I was recently talking with an old gardening friend and he said he was not allowed to grow Brussels sprouts because his wife does not like them, thinking them too bitter to be worthwhile.  I explained that the bitter Brussels sprouts were bred to stand very straight so they could be machine picked.  They were bred without any regard for their flavour.  The older varieties are bred to have very mild, even sweet, little cabbages up their stems.  Indeed, my sister who was just visiting thought our Brussels sprouts to be much superior in flavour to the ones she can buy in the city.  

The crop of, strikingly beautiful, onions I harvested earlier this fall are holding up really well.  They are still very crisp and flavourful and vastly superior to any onions I have ever bought.  When I first harvested them, I was a little disappointed that they were so small in comparison to the sort I used to buy at the grocery store.  I think this difference in size and the soft, watery texture of store-bought onions may come from their being fed a diet of synthetic fertilizer instead of really nutritious compost. 

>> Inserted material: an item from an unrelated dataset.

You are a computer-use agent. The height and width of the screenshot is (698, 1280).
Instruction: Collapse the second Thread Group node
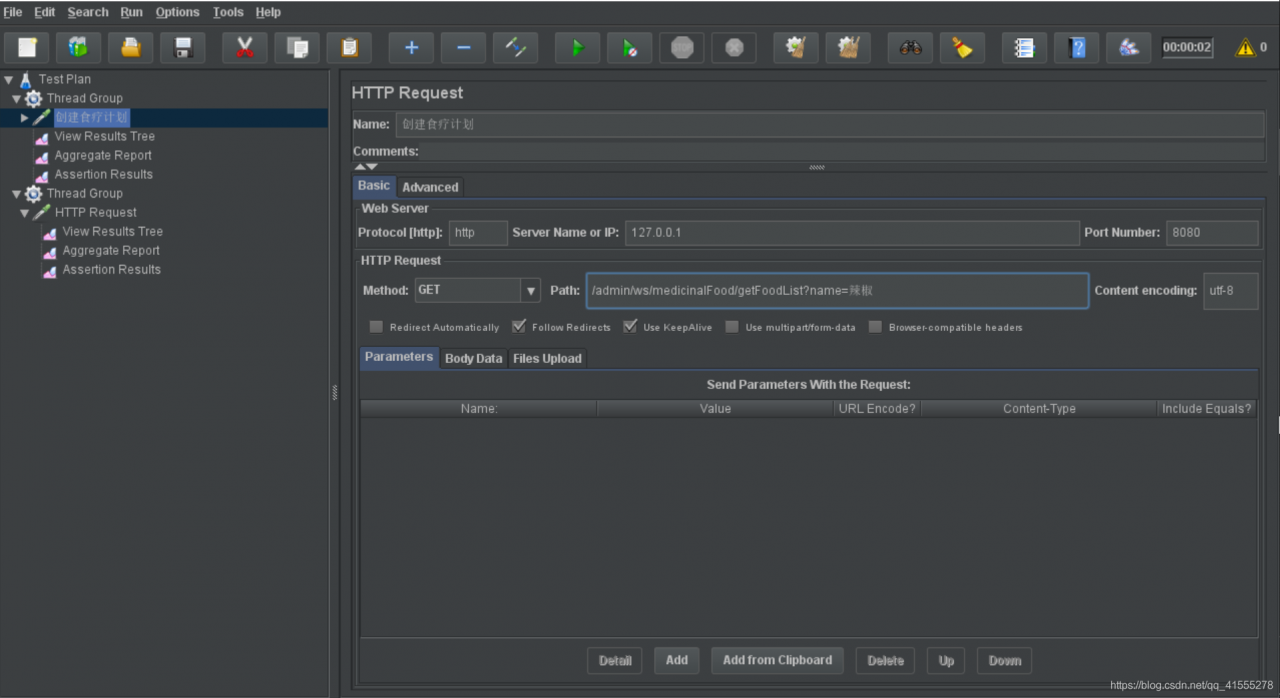[x=16, y=194]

I have had no rot in my stored onions and there is very little waste when I cut them up as they are wrapped in a very thin layer of onion skin and none of the flesh has to be cut away due to spoiling.   So, now I can make a soup with my own garlic, onions, celery, carrots, leeks, shallots, parsley, dried beans, meat and tomatoes.  The simplest soups we make are judged to be gourmet treats by visitors from the city.  

The fruit we just harvested today, in mid-November are persimmons.  I was quite surprised as the fruit was from a tree in the orchard.  We got about 20 persimmons from the tree and they were just turning orange.  That we got any at all is a bit of a miracle.  They need a much hotter climate than we have and the need the heat to stay longer than our summer lasts.

The variety I grow is the Nikita’s Gift, hybrid persimmon.  These trees are a cross between the very hardy and cold-tolerant North American persimmon and the lovely, sweet persimmons of Asia.  Being hybrids, fruit have no seeds.  

I have another Nikita’s Gift in the polytunnel and after a few years of dropping all its fruit in the summer, it went and set 18 or so lbs of fruit and they ripened to a deep orange in the extra warmth of the polytunnel.  They were still not quite ripe so I brought then inside and got a large paper feed bag.  I put some apples in the bag and piled the persimmons on top of them and rolled down the top of the bag.  After a few days, the persimmons were gas-ripened to a deep red.   

I took them out and ate a few fresh; however, I am alone in my family in my appreciation of fresh persimmons.  Being a hybrid with American genes, they are a tiny bit astringent but they dry really well and my family all like dried persimmon candy.  Drying is how the Indigenous people in the Americas liked to preserve and eat this fruit.

I will put my orchard-grown persimmons in a paper bag with some apples and see how well they ripen.